Ce qui inquiète et interpelle dans l’apparente normalité de ce couple diabolique c’est qu’elle laisse totalement désemparées celles qui ont échappé aux griffes des accusés, les familles des jeunes filles qui sont mortes, la société toute entière, à dire vrai.

 

Chacun attend et appréhende le face-à-face. La vérité judiciaire suffira-t-elle à conduire à un verdict réparateur ? Plus qu’une condamnation, qui ne fait aucun doute, ce procès permettra-t-il seulement de comprendre les noirs ressorts de l’âme humaine ? Ce procès donnera-t-il des clefs pour éviter que les monstres soient parmi nous ?

 

Les membres du jury, des monsieur et madame tout le monde, auront, une nouvelle fois, en même temps que les juges, la lourde tache de représenter la société, de juger sans haine et sans passion. De dire à ces deux monstres-là que malgré leurs crimes odieux ils font partie de l’humanité. Pour le meilleur et pour le pire.

 

 

25/03/2008

Trois mois, trois ans ?

EDITORIAL

Ciel Radio

par Michel KONEN

 

Leterme Ier a donc obtenu la confiance à la Chambre. Mais elle est aussi ambiguë que l’est l’accord de gouvernement. Faut-il vraiment s’en étonner ?

 

Les députés étaient invités à donner un blanc-seing à un gouvernement doté d’un programme flou. Le vote fut donc à l’image du texte : clair dans les chiffres, vaporeux quant au fond. On l’a dit et redit la route de Leterme Ier est pavée de pièges divers. Chaque partenaire interprète l’accord à sa manière, laquelle n’est souvent pas compatible avec celle des autres membre du club.

 

Il n’aura fallu attendre que 24 heures pour que les points de vue divergent. La polémique tourne aujourd’hui autour de la signification qu’il faut donner à la date du 20 juillet.
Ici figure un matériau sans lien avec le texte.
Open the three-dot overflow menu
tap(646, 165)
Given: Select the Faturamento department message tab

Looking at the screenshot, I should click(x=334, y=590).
Faut-il y voir comme l’affirme le CD&V/NV.A une date butoir mettant en œuvre une grande réforme de l’état ou une simple étape intermédiaire sur une route encore très longue de réformes comme le soutient Didier Reynders  ? D’un côté c’est : « nous avons 3 mois pour réussir », de l’autre : « nous avons 3 ans pour travailler ». Et ce n’est là qu’un exemple des divergences qui se sont étalées en ce week-end pascal.

 

Dans ce climat délétère est venu  s’ajouter une nouvelle hypothèque. Celle des problèmes éthiques. La mort par euthanasie d’Hugo Claus et celle, en France de Chantal Sébire, ont brutalement relancé le débat. Les milieux catholique, par la voix de Mgr Daneels, y on vu une médiatisation malsaine, relayée par les sociaux-chrétiens flamands. Les libéraux flamands, au contraire, y voient l’occasion de remettre les problèmes éthiques – l’application de l’euthanasie à des mineurs ou à des inconscients – à la Une. L ’accord de gouvernement est muet sur ce point et dans les rangs socialistes et libéraux on estime avoir les mains libres pour relancer les initiatives en la matière.

 

Voilà une occasion de plus pour la majorité de se déliter si elle ne se fracture pas sur les dossiers inscrits sur son pâle menu.